[Excerpts from a dataset]
──────────────────────────────
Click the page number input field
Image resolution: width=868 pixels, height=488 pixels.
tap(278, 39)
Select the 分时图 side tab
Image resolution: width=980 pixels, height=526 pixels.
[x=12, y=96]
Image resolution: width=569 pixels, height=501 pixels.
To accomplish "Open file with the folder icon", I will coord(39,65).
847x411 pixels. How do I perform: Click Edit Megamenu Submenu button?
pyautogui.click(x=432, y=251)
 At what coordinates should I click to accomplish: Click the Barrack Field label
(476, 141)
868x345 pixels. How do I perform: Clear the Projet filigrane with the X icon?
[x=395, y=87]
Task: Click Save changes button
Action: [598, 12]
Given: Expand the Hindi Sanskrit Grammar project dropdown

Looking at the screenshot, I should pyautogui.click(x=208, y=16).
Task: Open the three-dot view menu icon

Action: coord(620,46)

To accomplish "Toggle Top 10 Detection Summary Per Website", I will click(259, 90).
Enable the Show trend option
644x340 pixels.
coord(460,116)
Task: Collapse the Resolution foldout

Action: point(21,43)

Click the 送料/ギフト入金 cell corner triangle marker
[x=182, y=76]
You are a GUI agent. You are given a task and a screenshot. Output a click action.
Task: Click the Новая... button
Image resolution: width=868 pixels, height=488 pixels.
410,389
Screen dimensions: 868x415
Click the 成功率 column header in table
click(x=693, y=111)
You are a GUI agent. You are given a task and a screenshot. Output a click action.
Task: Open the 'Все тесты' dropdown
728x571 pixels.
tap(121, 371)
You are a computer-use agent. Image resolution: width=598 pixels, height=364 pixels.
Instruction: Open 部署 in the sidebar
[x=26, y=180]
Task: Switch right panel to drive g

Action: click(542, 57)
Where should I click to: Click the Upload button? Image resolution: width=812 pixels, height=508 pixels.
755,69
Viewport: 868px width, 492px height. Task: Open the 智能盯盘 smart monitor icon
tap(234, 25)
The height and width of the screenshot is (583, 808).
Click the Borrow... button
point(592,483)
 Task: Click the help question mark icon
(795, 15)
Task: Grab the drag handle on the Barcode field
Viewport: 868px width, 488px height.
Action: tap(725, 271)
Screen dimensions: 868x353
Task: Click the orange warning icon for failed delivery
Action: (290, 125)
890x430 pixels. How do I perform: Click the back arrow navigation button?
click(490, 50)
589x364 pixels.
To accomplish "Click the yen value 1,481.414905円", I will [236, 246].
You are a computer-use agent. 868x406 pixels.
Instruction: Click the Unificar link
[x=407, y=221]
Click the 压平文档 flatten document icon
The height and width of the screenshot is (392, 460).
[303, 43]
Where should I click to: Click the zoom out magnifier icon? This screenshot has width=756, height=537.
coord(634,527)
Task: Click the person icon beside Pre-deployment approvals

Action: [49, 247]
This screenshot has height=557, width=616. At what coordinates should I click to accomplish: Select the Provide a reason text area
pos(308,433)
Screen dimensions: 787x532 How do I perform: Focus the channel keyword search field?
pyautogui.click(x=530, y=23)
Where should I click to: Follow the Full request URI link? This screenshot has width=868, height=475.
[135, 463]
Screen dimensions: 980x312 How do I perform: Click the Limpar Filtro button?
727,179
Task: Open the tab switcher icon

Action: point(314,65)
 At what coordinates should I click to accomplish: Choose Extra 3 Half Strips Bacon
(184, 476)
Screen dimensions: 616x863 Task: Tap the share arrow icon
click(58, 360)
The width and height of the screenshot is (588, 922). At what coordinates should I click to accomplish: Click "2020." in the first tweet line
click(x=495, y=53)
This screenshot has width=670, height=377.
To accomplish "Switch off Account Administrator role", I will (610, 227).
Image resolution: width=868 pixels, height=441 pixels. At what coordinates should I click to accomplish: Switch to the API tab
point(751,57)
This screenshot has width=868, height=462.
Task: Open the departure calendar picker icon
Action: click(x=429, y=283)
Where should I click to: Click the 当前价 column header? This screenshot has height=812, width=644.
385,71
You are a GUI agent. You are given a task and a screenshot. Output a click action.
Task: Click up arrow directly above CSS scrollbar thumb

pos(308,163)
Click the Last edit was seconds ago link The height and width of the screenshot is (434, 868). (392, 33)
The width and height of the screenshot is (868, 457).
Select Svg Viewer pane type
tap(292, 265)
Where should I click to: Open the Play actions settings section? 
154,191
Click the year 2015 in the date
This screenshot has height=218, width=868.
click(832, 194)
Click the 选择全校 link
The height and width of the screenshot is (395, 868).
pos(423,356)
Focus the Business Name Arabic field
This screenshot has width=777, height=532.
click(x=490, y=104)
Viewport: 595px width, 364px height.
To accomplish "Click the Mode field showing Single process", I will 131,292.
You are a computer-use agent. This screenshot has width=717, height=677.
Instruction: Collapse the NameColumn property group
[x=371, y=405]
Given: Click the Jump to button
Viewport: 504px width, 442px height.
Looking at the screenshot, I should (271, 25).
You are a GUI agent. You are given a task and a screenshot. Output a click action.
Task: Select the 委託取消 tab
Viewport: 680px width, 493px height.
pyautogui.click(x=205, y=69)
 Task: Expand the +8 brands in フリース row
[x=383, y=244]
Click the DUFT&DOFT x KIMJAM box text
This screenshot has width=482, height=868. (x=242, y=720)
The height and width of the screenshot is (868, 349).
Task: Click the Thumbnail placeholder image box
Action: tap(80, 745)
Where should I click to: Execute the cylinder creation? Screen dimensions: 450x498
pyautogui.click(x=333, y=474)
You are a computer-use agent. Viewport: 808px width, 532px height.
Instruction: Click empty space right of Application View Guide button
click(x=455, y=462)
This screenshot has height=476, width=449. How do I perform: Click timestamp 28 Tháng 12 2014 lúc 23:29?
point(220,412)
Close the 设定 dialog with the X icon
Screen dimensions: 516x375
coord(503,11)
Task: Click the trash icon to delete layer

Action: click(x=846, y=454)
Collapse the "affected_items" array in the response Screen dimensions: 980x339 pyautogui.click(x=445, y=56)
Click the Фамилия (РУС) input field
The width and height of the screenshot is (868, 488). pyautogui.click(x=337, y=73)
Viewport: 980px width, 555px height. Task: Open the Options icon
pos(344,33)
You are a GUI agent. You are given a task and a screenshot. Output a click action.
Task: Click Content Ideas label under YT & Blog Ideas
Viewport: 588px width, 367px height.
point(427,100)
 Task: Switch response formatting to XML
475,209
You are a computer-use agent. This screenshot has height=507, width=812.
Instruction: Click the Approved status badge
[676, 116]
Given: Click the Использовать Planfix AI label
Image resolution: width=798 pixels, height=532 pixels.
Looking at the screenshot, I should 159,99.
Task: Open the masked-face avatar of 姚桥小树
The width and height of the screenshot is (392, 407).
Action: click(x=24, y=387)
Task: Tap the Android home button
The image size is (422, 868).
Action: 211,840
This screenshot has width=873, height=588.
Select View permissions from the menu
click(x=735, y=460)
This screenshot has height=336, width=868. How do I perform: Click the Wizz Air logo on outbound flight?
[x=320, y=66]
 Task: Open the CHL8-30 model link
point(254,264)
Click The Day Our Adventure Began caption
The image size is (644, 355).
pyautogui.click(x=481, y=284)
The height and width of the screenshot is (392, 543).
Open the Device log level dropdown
──────────────────────────────
■ **Problem description**
Exactly as given, restate all the lines above.

■ **Answer space**
Click the page number input field
Image resolution: width=868 pixels, height=488 pixels.
tap(278, 39)
Select the 分时图 side tab
Image resolution: width=980 pixels, height=526 pixels.
[x=12, y=96]
Image resolution: width=569 pixels, height=501 pixels.
To accomplish "Open file with the folder icon", I will coord(39,65).
847x411 pixels. How do I perform: Click Edit Megamenu Submenu button?
pyautogui.click(x=432, y=251)
 At what coordinates should I click to accomplish: Click the Barrack Field label
(476, 141)
868x345 pixels. How do I perform: Clear the Projet filigrane with the X icon?
[x=395, y=87]
Task: Click Save changes button
Action: [598, 12]
Given: Expand the Hindi Sanskrit Grammar project dropdown

Looking at the screenshot, I should pyautogui.click(x=208, y=16).
Task: Open the three-dot view menu icon

Action: coord(620,46)

To accomplish "Toggle Top 10 Detection Summary Per Website", I will click(259, 90).
Enable the Show trend option
644x340 pixels.
coord(460,116)
Task: Collapse the Resolution foldout

Action: point(21,43)

Click the 送料/ギフト入金 cell corner triangle marker
[x=182, y=76]
You are a GUI agent. You are given a task and a screenshot. Output a click action.
Task: Click the Новая... button
Image resolution: width=868 pixels, height=488 pixels.
410,389
Screen dimensions: 868x415
Click the 成功率 column header in table
click(x=693, y=111)
You are a GUI agent. You are given a task and a screenshot. Output a click action.
Task: Open the 'Все тесты' dropdown
728x571 pixels.
tap(121, 371)
You are a computer-use agent. Image resolution: width=598 pixels, height=364 pixels.
Instruction: Open 部署 in the sidebar
[x=26, y=180]
Task: Switch right panel to drive g

Action: click(542, 57)
Where should I click to: Click the Upload button? Image resolution: width=812 pixels, height=508 pixels.
755,69
Viewport: 868px width, 492px height. Task: Open the 智能盯盘 smart monitor icon
tap(234, 25)
The height and width of the screenshot is (583, 808).
Click the Borrow... button
point(592,483)
 Task: Click the help question mark icon
(795, 15)
Task: Grab the drag handle on the Barcode field
Viewport: 868px width, 488px height.
Action: tap(725, 271)
Screen dimensions: 868x353
Task: Click the orange warning icon for failed delivery
Action: (290, 125)
890x430 pixels. How do I perform: Click the back arrow navigation button?
click(490, 50)
589x364 pixels.
To accomplish "Click the yen value 1,481.414905円", I will [236, 246].
You are a computer-use agent. 868x406 pixels.
Instruction: Click the Unificar link
[x=407, y=221]
Click the 压平文档 flatten document icon
The height and width of the screenshot is (392, 460).
[303, 43]
Where should I click to: Click the zoom out magnifier icon? This screenshot has width=756, height=537.
coord(634,527)
Task: Click the person icon beside Pre-deployment approvals

Action: [49, 247]
This screenshot has height=557, width=616. At what coordinates should I click to accomplish: Select the Provide a reason text area
pos(308,433)
Screen dimensions: 787x532 How do I perform: Focus the channel keyword search field?
pyautogui.click(x=530, y=23)
Where should I click to: Follow the Full request URI link? This screenshot has width=868, height=475.
[135, 463]
Screen dimensions: 980x312 How do I perform: Click the Limpar Filtro button?
727,179
Task: Open the tab switcher icon

Action: point(314,65)
 At what coordinates should I click to accomplish: Choose Extra 3 Half Strips Bacon
(184, 476)
Screen dimensions: 616x863 Task: Tap the share arrow icon
click(58, 360)
The width and height of the screenshot is (588, 922). At what coordinates should I click to accomplish: Click "2020." in the first tweet line
click(x=495, y=53)
This screenshot has width=670, height=377.
To accomplish "Switch off Account Administrator role", I will (610, 227).
Image resolution: width=868 pixels, height=441 pixels. At what coordinates should I click to accomplish: Switch to the API tab
point(751,57)
This screenshot has width=868, height=462.
Task: Open the departure calendar picker icon
Action: click(x=429, y=283)
Where should I click to: Click the 当前价 column header? This screenshot has height=812, width=644.
385,71
You are a GUI agent. You are given a task and a screenshot. Output a click action.
Task: Click up arrow directly above CSS scrollbar thumb

pos(308,163)
Click the Last edit was seconds ago link The height and width of the screenshot is (434, 868). (392, 33)
The width and height of the screenshot is (868, 457).
Select Svg Viewer pane type
tap(292, 265)
Where should I click to: Open the Play actions settings section? 
154,191
Click the year 2015 in the date
This screenshot has height=218, width=868.
click(832, 194)
Click the 选择全校 link
The height and width of the screenshot is (395, 868).
pos(423,356)
Focus the Business Name Arabic field
This screenshot has width=777, height=532.
click(x=490, y=104)
Viewport: 595px width, 364px height.
To accomplish "Click the Mode field showing Single process", I will 131,292.
You are a computer-use agent. This screenshot has width=717, height=677.
Instruction: Collapse the NameColumn property group
[x=371, y=405]
Given: Click the Jump to button
Viewport: 504px width, 442px height.
Looking at the screenshot, I should (271, 25).
You are a GUI agent. You are given a task and a screenshot. Output a click action.
Task: Select the 委託取消 tab
Viewport: 680px width, 493px height.
pyautogui.click(x=205, y=69)
 Task: Expand the +8 brands in フリース row
[x=383, y=244]
Click the DUFT&DOFT x KIMJAM box text
This screenshot has width=482, height=868. (x=242, y=720)
The height and width of the screenshot is (868, 349).
Task: Click the Thumbnail placeholder image box
Action: tap(80, 745)
Where should I click to: Execute the cylinder creation? Screen dimensions: 450x498
pyautogui.click(x=333, y=474)
You are a computer-use agent. Viewport: 808px width, 532px height.
Instruction: Click empty space right of Application View Guide button
click(x=455, y=462)
This screenshot has height=476, width=449. How do I perform: Click timestamp 28 Tháng 12 2014 lúc 23:29?
point(220,412)
Close the 设定 dialog with the X icon
Screen dimensions: 516x375
coord(503,11)
Task: Click the trash icon to delete layer

Action: click(x=846, y=454)
Collapse the "affected_items" array in the response Screen dimensions: 980x339 pyautogui.click(x=445, y=56)
Click the Фамилия (РУС) input field
The width and height of the screenshot is (868, 488). pyautogui.click(x=337, y=73)
Viewport: 980px width, 555px height. Task: Open the Options icon
pos(344,33)
You are a GUI agent. You are given a task and a screenshot. Output a click action.
Task: Click Content Ideas label under YT & Blog Ideas
Viewport: 588px width, 367px height.
point(427,100)
 Task: Switch response formatting to XML
475,209
You are a computer-use agent. This screenshot has height=507, width=812.
Instruction: Click the Approved status badge
[676, 116]
Given: Click the Использовать Planfix AI label
Image resolution: width=798 pixels, height=532 pixels.
Looking at the screenshot, I should 159,99.
Task: Open the masked-face avatar of 姚桥小树
The width and height of the screenshot is (392, 407).
Action: click(x=24, y=387)
Task: Tap the Android home button
The image size is (422, 868).
Action: 211,840
This screenshot has width=873, height=588.
Select View permissions from the menu
click(x=735, y=460)
This screenshot has height=336, width=868. How do I perform: Click the Wizz Air logo on outbound flight?
[x=320, y=66]
 Task: Open the CHL8-30 model link
point(254,264)
Click The Day Our Adventure Began caption
The image size is (644, 355).
pyautogui.click(x=481, y=284)
The height and width of the screenshot is (392, 543).
Open the Device log level dropdown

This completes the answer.